David A. Graham reports for The Atlantic:

[…] The two shootings give a strong sense that the Second Amendment does not apply to black Americans in the same way it does to white Americans. Although liberals are loath to think of the right to bear arms as a civil right, it’s spelled out in the Bill of Rights. Like other civil rights, the nation and courts have interpreted it differently over time—as an individual right, and as a collective right. But however it’s been applied, African Americans have historically not enjoyed nearly the same protection as their white fellow citizens.

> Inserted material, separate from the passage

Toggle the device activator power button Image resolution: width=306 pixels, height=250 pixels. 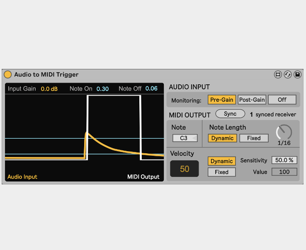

As Adam Winkler wrote in The Atlantic in 2011, one crucial testing ground for a personal right to bear arms came in the aftermath of the Civil War. Blacks in the South encountered a new landscape, one which they were ostensibly free but vulnerable and beset by white antagonists:

After losing the Civil War, Southern states quickly adopted the Black Codes, laws designed to reestablish white supremacy by dictating what the freedmen could and couldn’t do. One common provision barred blacks from possessing firearms. To enforce the gun ban, white men riding in posses began terrorizing black communities. In January 1866,Harper’s Weekly reported that in Mississippi, such groups had “seized every gun and pistol found in the hands of the (so called) freedmen” in parts of the state. The most infamous of these disarmament posses, of course, was the Ku Klux Klan.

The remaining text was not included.